Deux types d’offres ont été expérimentées, avec des raccordements :
- à une puissance de raccordement inférieure à la puissance de raccordement demandée tout en permettant des injections ou des soutirages complémentaires sur certaines périodes ;
- ou à une puissance de raccordement égale à la puissance de raccordement demandée tout en limitant les injections et soutirages sur certaines périodes.
Le principe des ORI peut d’ailleurs s’appliquer également aux installations de consommation et de stockage.

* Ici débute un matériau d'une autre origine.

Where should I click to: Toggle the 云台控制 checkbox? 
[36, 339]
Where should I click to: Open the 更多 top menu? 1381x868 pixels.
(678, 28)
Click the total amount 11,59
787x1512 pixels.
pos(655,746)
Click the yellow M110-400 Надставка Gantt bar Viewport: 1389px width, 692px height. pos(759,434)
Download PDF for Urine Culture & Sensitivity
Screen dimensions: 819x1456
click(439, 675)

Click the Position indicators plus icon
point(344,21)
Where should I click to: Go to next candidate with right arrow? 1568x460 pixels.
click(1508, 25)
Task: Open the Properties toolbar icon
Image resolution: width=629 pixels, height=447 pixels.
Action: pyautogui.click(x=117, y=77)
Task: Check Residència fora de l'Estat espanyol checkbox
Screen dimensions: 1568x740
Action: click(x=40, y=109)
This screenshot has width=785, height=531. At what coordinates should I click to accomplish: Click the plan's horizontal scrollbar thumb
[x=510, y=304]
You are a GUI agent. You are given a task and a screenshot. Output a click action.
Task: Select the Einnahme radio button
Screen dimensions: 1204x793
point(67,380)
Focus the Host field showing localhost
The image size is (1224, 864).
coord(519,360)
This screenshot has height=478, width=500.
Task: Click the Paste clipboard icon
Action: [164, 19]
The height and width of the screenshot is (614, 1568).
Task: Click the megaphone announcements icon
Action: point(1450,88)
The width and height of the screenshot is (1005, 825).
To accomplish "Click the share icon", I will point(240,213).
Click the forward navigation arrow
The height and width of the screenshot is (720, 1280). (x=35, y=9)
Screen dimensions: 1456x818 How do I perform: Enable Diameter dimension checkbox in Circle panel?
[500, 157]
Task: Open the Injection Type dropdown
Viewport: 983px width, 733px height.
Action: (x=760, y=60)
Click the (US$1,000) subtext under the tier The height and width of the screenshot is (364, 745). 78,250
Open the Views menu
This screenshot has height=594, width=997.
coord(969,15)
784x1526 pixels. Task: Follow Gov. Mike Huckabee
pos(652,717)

En date du 12 décembre 2019, la CRE a adopté deux délibérations dans lesquelles elle demande aux gestionnaires de réseaux d’intégrer les ORI dans leurs procédures de traitement des demandes de raccordement.
Depuis, le cadre réglementaire a su évoluer pour permettre et faciliter le déploiement des ORI avec l’arrêté du 12 juillet 2021 qui en application de l’article D342-23 du code l’énergie détaille les conditions permettant aux producteurs EnR en HTA relavant d’un S3RENR de demander une offre de raccordement alternative à modulation de puissance (ORA-MP). En particulier, l’arrêté précise que les limites en injection de l'offre de raccordement alternative respectent les seuils suivants :
- La puissance minimale non garantie en injection est inférieure ou égale à 30 % de la puissance de raccordement demandée ;
- L'énergie écrêtée annuellement ne dépasse pas 5 % de la production annuelle de l'installation raccordée.
Si plusieurs gestionnaires de réseaux proposent déjà des ORA-MP, mentionnées plus haut, et les ont intégrées à leur Documentation technique de référence. Cependant, le nombre de demandes pour ces dernières reste encore faible et seuls Enedis et EDF SEI ont reçu des demandes en 2022 avec respectivement 22 et 3 demandes. Sur les 3 demandes reçues par EDF SEI, seule une était compatible avec les seuils définis par l’arrêté. De son côté, Enedis a émis 3 propositions techniques et financières (PTF) qui ont été acceptées, 2 demandes sont encore en cours d’étude et 17 demandes n’ont pas abouti, majoritairement en raison d’un manque de pertinence en comparaison de l’ORR (8 cas sur 17) ou d’un non-respect du seuil en puissance (6 cas sur 17).